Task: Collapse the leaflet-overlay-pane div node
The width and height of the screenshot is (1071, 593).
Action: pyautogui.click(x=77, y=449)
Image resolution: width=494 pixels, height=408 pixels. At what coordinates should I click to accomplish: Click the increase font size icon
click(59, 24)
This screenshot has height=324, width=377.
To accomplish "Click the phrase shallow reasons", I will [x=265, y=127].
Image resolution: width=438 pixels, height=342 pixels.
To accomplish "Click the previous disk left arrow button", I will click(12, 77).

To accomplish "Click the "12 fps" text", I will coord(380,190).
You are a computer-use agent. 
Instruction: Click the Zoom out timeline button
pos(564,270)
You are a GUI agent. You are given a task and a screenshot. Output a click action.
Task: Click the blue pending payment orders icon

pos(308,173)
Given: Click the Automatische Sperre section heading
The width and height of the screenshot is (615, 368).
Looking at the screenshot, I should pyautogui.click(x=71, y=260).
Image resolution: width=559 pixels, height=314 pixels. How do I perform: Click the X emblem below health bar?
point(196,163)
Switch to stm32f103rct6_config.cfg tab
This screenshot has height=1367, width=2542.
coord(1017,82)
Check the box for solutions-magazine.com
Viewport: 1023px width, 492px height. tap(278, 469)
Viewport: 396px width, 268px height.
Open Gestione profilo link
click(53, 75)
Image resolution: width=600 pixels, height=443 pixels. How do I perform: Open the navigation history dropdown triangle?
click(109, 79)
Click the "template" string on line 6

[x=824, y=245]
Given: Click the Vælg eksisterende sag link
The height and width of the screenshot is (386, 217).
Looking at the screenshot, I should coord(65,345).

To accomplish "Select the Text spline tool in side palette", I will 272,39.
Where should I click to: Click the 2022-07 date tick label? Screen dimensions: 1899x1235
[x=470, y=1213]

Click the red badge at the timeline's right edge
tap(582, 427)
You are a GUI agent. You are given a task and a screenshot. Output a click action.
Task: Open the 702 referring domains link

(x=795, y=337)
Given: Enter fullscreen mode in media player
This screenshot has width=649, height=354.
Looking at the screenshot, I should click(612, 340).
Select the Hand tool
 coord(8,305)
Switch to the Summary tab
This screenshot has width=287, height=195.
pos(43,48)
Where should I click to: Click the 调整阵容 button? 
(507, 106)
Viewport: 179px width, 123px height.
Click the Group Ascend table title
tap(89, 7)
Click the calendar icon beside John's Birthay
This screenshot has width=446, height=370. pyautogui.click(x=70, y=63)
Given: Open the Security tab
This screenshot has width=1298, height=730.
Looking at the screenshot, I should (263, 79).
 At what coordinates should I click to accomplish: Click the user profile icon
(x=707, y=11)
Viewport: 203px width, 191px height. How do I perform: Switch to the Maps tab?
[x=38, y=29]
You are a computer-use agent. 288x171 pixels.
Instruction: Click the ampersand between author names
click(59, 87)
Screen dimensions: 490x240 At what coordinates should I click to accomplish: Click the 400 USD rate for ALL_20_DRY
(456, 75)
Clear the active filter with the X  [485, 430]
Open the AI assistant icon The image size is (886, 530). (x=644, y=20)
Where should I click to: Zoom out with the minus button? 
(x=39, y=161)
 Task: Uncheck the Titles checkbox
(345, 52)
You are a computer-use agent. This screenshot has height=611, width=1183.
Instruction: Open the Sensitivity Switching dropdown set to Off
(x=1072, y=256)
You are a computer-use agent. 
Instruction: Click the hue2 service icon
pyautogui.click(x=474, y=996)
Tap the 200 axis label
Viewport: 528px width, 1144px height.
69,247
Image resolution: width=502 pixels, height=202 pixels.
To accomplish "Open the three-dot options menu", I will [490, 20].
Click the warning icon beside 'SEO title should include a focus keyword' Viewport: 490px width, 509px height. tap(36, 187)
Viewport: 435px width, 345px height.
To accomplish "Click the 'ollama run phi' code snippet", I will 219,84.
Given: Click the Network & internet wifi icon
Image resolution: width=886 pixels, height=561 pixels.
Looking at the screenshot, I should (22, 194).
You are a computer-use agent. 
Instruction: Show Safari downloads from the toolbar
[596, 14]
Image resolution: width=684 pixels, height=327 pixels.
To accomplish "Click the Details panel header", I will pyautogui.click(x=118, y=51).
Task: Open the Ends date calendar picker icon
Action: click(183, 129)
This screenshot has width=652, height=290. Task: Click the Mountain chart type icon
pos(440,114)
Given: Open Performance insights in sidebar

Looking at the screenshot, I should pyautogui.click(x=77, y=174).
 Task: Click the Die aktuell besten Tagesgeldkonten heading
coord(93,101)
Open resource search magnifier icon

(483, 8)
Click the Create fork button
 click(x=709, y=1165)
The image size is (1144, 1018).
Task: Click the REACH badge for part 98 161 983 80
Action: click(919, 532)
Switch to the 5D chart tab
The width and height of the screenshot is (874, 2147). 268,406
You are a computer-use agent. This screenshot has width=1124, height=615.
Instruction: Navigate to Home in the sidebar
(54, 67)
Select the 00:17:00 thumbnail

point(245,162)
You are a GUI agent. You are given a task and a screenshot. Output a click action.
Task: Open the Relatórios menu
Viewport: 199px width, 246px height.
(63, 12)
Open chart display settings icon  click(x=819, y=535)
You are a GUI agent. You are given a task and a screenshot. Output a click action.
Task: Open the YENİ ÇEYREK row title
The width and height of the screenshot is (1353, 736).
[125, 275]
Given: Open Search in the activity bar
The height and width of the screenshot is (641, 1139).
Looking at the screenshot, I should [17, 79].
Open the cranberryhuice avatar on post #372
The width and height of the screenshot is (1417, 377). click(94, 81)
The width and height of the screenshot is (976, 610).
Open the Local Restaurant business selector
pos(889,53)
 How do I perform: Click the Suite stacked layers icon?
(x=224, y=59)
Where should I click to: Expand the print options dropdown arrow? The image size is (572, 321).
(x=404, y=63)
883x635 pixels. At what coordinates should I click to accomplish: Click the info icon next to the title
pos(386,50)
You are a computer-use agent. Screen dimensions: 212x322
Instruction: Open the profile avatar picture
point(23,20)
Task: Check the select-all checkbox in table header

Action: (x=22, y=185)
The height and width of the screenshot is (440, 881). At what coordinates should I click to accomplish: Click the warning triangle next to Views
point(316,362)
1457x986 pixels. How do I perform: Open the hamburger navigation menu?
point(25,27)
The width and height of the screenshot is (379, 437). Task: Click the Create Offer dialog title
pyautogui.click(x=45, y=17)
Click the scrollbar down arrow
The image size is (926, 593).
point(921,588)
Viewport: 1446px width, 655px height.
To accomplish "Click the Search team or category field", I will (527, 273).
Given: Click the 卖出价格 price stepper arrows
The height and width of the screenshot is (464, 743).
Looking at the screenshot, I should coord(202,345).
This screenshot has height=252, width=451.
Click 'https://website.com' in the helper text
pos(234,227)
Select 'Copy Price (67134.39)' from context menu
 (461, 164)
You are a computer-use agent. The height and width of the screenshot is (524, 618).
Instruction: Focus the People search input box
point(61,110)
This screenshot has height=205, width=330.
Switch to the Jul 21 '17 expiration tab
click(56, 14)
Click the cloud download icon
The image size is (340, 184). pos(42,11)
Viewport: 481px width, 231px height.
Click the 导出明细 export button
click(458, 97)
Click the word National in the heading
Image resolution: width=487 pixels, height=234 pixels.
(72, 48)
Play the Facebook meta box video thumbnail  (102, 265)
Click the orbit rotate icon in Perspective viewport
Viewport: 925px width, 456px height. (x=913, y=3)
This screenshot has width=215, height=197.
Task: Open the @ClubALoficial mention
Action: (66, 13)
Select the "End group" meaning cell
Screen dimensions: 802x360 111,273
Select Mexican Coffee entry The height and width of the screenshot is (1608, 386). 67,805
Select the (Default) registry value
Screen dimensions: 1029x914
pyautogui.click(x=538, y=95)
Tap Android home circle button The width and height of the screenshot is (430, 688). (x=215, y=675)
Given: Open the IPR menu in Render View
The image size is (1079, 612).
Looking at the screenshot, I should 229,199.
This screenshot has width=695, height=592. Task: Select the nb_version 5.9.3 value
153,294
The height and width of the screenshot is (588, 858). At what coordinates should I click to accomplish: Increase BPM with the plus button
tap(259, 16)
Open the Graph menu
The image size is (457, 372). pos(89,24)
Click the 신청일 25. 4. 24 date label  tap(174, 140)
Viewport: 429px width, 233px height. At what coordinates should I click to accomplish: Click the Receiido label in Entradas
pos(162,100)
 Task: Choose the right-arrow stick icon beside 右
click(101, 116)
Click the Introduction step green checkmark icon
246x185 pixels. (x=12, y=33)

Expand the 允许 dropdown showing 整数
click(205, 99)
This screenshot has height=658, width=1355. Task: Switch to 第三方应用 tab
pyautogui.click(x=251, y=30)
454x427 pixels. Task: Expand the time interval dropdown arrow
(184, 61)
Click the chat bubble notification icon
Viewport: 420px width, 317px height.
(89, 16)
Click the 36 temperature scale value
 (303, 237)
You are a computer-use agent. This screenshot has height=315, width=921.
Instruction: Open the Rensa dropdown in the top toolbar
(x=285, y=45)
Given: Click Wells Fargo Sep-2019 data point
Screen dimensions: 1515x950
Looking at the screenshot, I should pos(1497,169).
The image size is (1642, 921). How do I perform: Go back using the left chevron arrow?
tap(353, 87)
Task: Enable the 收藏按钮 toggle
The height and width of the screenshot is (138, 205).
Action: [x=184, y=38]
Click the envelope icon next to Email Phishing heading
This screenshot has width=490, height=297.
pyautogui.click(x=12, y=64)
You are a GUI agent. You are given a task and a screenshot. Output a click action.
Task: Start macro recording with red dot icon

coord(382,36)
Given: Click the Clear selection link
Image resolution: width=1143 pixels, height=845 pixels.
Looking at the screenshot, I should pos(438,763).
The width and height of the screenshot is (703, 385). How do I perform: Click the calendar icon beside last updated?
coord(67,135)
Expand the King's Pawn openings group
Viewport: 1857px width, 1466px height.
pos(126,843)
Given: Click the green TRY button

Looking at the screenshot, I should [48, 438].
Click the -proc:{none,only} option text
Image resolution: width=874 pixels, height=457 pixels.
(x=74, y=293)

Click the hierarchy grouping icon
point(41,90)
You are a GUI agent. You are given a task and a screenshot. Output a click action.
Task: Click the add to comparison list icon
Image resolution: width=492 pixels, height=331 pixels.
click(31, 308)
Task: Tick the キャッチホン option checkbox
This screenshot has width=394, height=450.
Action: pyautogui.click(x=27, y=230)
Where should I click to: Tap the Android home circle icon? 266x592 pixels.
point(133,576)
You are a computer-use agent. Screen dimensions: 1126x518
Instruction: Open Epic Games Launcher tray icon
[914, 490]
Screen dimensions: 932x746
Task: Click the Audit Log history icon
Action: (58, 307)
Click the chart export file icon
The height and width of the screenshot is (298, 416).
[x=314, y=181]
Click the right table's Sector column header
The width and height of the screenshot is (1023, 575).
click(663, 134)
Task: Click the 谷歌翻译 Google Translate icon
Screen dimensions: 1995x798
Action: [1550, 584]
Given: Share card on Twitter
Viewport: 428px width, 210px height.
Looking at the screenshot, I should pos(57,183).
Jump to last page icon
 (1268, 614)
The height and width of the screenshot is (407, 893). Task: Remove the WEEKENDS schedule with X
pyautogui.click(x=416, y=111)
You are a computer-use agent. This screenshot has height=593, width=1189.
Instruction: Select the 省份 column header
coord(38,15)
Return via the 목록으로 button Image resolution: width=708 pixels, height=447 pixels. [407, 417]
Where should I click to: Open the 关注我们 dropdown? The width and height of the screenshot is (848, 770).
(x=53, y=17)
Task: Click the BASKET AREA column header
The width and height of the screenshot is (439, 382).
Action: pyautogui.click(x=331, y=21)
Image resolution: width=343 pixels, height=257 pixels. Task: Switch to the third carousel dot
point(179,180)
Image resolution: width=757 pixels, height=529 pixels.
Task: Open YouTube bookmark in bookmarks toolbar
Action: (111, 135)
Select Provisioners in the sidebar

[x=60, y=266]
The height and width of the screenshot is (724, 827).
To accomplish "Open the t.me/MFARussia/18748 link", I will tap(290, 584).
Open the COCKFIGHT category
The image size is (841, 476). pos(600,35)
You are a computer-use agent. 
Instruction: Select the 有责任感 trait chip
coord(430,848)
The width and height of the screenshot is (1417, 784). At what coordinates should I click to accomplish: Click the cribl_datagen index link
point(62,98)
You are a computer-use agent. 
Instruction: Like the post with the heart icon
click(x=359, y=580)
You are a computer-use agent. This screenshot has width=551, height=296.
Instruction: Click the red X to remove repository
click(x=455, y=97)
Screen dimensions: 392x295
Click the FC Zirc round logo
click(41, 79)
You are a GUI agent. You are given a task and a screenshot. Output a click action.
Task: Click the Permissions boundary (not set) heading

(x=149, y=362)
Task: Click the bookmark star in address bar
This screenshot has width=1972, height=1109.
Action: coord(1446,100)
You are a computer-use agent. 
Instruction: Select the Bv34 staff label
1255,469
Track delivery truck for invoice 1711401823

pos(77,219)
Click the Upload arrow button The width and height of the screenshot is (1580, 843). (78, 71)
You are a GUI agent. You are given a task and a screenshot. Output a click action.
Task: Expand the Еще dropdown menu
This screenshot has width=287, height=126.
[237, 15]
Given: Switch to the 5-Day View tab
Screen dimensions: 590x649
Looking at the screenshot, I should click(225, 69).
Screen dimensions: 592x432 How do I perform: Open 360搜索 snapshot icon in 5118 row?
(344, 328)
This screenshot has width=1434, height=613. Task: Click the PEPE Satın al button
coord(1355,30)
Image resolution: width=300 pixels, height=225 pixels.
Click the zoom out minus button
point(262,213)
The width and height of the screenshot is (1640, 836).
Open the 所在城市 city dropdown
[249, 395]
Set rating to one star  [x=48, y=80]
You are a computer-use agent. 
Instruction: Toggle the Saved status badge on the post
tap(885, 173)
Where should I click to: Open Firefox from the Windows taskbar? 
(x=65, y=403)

━━━━━━━━━━━━━━━━━━━━━━━━━━━━━━

Copy the rows word for word, starting with the line that contains "Where should I click to: Expand" and continuing through the line that contains "The image size is (340, 184). pos(42,11)", both included.

Where should I click to: Expand the print options dropdown arrow? The image size is (572, 321).
(x=404, y=63)
883x635 pixels. At what coordinates should I click to accomplish: Click the info icon next to the title
pos(386,50)
You are a computer-use agent. Screen dimensions: 212x322
Instruction: Open the profile avatar picture
point(23,20)
Task: Check the select-all checkbox in table header

Action: (x=22, y=185)
The height and width of the screenshot is (440, 881). At what coordinates should I click to accomplish: Click the warning triangle next to Views
point(316,362)
1457x986 pixels. How do I perform: Open the hamburger navigation menu?
point(25,27)
The width and height of the screenshot is (379, 437). Task: Click the Create Offer dialog title
pyautogui.click(x=45, y=17)
Click the scrollbar down arrow
The image size is (926, 593).
point(921,588)
Viewport: 1446px width, 655px height.
To accomplish "Click the Search team or category field", I will (527, 273).
Given: Click the 卖出价格 price stepper arrows
The height and width of the screenshot is (464, 743).
Looking at the screenshot, I should coord(202,345).
This screenshot has height=252, width=451.
Click 'https://website.com' in the helper text
pos(234,227)
Select 'Copy Price (67134.39)' from context menu
 (461, 164)
You are a computer-use agent. The height and width of the screenshot is (524, 618).
Instruction: Focus the People search input box
point(61,110)
This screenshot has height=205, width=330.
Switch to the Jul 21 '17 expiration tab
click(56, 14)
Click the cloud download icon
The image size is (340, 184). pos(42,11)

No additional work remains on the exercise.